* Data shown
-=-=-=-=-
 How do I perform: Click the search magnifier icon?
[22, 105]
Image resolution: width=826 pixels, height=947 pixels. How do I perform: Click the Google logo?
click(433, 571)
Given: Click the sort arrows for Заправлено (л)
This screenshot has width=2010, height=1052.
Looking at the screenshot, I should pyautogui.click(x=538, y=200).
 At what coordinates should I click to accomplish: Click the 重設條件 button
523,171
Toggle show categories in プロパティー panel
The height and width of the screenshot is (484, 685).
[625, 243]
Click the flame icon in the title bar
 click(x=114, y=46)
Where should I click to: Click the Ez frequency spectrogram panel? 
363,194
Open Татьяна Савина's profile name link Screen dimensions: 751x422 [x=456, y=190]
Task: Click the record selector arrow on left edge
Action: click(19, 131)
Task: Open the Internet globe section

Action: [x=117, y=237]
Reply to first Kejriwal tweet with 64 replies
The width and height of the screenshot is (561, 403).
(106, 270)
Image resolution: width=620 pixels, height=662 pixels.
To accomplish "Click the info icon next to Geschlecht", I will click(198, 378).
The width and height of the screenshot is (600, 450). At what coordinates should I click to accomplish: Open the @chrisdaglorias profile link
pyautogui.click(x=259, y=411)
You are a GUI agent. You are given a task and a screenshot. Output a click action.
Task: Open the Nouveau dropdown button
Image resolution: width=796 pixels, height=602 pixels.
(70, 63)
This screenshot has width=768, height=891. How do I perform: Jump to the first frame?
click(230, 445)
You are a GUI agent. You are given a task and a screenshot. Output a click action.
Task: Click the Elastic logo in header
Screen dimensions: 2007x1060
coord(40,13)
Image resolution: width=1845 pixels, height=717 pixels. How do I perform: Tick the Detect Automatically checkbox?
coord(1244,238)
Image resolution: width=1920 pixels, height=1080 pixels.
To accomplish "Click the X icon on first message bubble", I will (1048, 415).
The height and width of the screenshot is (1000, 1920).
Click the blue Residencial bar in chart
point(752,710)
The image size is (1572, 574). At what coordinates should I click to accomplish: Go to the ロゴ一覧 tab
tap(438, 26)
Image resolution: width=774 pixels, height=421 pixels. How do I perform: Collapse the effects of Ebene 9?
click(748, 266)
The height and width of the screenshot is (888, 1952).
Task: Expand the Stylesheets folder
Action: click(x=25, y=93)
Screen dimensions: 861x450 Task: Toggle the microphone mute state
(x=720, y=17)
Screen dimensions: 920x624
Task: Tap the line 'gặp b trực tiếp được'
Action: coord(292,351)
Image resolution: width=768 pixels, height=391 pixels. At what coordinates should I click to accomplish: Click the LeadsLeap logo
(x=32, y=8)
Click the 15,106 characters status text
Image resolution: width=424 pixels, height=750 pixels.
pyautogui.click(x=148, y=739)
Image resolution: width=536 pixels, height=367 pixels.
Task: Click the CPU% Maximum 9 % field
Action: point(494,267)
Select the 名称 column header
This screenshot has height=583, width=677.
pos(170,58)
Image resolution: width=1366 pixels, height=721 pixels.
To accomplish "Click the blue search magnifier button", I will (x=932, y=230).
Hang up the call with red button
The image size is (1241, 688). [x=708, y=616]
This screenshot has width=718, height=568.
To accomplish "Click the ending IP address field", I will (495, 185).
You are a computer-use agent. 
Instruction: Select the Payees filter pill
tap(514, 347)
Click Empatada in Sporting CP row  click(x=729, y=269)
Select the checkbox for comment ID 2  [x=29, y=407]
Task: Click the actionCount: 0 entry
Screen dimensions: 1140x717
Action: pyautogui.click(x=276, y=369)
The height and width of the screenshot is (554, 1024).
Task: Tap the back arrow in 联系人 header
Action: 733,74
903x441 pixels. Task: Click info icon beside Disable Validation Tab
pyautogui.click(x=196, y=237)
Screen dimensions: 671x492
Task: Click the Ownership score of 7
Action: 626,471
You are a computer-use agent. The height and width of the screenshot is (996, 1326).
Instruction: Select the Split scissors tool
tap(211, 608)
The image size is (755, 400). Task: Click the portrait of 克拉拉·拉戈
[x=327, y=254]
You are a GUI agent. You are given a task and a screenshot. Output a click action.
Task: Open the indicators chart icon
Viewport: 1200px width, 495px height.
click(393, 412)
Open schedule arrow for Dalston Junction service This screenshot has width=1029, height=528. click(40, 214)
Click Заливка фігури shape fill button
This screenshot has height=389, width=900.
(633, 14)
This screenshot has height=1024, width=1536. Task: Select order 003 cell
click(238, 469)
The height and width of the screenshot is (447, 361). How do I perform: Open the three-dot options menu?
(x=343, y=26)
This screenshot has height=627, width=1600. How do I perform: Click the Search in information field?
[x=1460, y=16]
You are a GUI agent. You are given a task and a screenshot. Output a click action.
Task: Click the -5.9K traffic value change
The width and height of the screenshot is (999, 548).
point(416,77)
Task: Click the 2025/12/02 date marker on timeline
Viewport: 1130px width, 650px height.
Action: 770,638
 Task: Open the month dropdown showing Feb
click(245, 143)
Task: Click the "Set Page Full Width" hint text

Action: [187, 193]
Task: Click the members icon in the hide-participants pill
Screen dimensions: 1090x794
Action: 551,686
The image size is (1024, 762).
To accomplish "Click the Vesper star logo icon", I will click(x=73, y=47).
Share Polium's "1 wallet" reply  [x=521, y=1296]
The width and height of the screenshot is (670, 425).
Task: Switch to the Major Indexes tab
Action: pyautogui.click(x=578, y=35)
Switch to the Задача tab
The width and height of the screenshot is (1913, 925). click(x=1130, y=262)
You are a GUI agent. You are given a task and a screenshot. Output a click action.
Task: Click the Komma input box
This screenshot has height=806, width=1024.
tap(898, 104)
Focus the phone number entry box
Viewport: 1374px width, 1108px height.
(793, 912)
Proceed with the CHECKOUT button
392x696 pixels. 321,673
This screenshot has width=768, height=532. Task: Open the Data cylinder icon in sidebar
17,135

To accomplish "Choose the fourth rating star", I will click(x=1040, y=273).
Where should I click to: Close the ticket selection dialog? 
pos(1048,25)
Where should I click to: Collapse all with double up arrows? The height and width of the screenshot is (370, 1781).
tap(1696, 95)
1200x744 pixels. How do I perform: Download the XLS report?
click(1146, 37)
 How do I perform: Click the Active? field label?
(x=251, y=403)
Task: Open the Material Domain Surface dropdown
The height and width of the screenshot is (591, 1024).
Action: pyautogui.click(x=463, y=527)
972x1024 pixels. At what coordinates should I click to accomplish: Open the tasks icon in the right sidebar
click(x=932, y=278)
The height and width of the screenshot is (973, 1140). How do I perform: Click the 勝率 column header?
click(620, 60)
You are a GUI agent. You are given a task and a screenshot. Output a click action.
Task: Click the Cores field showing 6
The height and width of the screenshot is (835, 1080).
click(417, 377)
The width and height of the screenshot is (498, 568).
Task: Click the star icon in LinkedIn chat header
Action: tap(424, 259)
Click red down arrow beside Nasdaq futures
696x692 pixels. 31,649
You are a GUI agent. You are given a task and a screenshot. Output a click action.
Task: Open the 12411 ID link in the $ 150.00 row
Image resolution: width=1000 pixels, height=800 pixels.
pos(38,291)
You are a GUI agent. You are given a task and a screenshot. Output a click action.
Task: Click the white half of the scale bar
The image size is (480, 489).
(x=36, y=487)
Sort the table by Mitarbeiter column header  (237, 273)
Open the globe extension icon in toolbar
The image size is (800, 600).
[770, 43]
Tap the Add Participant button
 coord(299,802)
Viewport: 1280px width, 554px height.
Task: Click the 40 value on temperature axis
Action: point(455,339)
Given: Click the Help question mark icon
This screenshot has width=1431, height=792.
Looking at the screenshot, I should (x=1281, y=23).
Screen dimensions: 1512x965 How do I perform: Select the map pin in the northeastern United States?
-=-=-=-=-
* How to complete this task
With the first line of the records as the start and the line holding "Image resolution: width=1920" as the end, please copy exactly those lines and no others.

* Reply to the exercise
 How do I perform: Click the search magnifier icon?
[22, 105]
Image resolution: width=826 pixels, height=947 pixels. How do I perform: Click the Google logo?
click(433, 571)
Given: Click the sort arrows for Заправлено (л)
This screenshot has width=2010, height=1052.
Looking at the screenshot, I should pyautogui.click(x=538, y=200).
 At what coordinates should I click to accomplish: Click the 重設條件 button
523,171
Toggle show categories in プロパティー panel
The height and width of the screenshot is (484, 685).
[625, 243]
Click the flame icon in the title bar
 click(x=114, y=46)
Where should I click to: Click the Ez frequency spectrogram panel? 
363,194
Open Татьяна Савина's profile name link Screen dimensions: 751x422 [x=456, y=190]
Task: Click the record selector arrow on left edge
Action: click(19, 131)
Task: Open the Internet globe section

Action: [x=117, y=237]
Reply to first Kejriwal tweet with 64 replies
The width and height of the screenshot is (561, 403).
(106, 270)
Image resolution: width=620 pixels, height=662 pixels.
To accomplish "Click the info icon next to Geschlecht", I will click(198, 378).
The width and height of the screenshot is (600, 450). At what coordinates should I click to accomplish: Open the @chrisdaglorias profile link
pyautogui.click(x=259, y=411)
You are a GUI agent. You are given a task and a screenshot. Output a click action.
Task: Open the Nouveau dropdown button
Image resolution: width=796 pixels, height=602 pixels.
(70, 63)
This screenshot has width=768, height=891. How do I perform: Jump to the first frame?
click(230, 445)
You are a GUI agent. You are given a task and a screenshot. Output a click action.
Task: Click the Elastic logo in header
Screen dimensions: 2007x1060
coord(40,13)
Image resolution: width=1845 pixels, height=717 pixels. How do I perform: Tick the Detect Automatically checkbox?
coord(1244,238)
Image resolution: width=1920 pixels, height=1080 pixels.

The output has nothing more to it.